BACKGROUND: Periodontal ligament (PDL) cells form mineralized nodules in vitro. Ascorbic acid is known to be required in this process, although its effect on osteoblastic differentiation of PDL cells remains unclear. The purpose of this study was to determine the role of ascorbic acid on the early osteoblastic differentiation of PDL cells, with regard to alkaline phosphatase (ALP) activity, type I collagen production and integrin expression. METHODS: Cultured PDL cells were stimulated at confluence with ascorbic acid in the presence or absence of type I collagen inhibitor and blocking antibodies to integrins.

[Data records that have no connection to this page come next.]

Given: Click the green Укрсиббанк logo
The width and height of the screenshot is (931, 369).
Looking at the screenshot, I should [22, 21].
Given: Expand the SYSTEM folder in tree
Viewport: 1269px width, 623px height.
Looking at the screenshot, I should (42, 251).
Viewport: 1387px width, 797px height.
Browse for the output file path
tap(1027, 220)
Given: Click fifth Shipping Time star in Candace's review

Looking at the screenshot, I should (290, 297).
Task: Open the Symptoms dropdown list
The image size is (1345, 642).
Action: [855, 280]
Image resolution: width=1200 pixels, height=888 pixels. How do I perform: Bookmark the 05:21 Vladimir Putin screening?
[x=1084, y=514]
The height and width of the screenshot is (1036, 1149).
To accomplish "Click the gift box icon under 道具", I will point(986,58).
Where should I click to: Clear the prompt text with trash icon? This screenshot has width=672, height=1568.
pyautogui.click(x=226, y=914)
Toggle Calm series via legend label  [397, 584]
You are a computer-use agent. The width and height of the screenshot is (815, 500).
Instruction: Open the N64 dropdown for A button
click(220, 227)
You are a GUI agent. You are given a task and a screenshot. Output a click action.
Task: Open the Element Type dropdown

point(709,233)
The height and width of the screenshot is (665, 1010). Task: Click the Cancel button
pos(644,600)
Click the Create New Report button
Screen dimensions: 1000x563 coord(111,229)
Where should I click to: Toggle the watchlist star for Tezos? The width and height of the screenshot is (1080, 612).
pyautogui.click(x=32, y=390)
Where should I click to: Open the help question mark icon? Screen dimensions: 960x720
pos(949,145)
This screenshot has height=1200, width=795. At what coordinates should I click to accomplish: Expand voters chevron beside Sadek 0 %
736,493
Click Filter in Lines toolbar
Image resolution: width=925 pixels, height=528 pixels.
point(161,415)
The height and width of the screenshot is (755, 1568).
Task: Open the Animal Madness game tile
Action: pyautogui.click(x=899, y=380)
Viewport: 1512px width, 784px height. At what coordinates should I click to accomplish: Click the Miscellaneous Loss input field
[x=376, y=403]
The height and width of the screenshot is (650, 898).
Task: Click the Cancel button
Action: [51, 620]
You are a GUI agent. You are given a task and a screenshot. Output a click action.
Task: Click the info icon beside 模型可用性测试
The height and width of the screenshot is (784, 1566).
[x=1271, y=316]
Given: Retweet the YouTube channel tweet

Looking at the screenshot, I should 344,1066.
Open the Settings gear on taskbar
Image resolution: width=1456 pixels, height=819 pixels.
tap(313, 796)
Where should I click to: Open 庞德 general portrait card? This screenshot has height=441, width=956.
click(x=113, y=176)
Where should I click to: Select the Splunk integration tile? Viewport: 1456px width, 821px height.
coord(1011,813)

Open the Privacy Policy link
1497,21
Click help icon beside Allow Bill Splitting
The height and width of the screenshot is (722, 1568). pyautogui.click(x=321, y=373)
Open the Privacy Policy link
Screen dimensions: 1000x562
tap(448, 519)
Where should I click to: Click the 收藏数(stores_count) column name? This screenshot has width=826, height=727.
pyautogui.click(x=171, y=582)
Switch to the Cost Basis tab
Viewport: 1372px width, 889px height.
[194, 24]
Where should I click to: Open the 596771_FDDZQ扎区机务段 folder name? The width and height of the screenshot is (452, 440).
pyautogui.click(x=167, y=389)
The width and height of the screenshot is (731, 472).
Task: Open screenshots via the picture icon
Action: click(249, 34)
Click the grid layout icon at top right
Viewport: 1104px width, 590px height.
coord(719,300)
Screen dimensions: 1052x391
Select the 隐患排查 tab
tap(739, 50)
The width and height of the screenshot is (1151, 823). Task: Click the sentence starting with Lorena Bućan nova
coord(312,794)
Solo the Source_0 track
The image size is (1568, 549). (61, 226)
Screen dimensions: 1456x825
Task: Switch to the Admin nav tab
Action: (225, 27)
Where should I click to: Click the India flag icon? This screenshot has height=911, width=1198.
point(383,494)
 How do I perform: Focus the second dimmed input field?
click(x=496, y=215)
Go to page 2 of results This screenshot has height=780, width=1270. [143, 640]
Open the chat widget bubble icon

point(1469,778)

After stimulation, the cells and culture supernatants were examined for ALP activity, type I collagen production, and integrin expression. The ALP activity was measured using a colorimetric assay with p-nitrophenyl phosphate and ALP staining. Enzyme-linked immunosorbent assay (ELISA) was used to determine type I collagen production, and ELISA and flow cytometric analysis were employed for assessment of integrin expression. RESULTS: Both ALP activity and type I collagen production were upregulated when PDL cells were cultured in the presence of ascorbic acid (200 microM). Inhibitor of the formation of collagen triple helices and blocking antibodies to alpha2beta1 integrin inhibited ALP activity by 50% in ascorbic acid-stimulated PDL cells. Furthermore, ascorbic acid increased the cell surface expression of alpha2beta1 integrin. CONCLUSIONS: Our findings indicated that ascorbic acid increases the ALP activity of PDL cells via type I collagen production and also enhances the expression of alpha2beta1 integrin, which is a major receptor of type I collagen. These results suggest that ascorbic acid promotes the osteoblastic differentiation of PDL cells by modulating type I collagen-alpha2beta1 integrin interaction.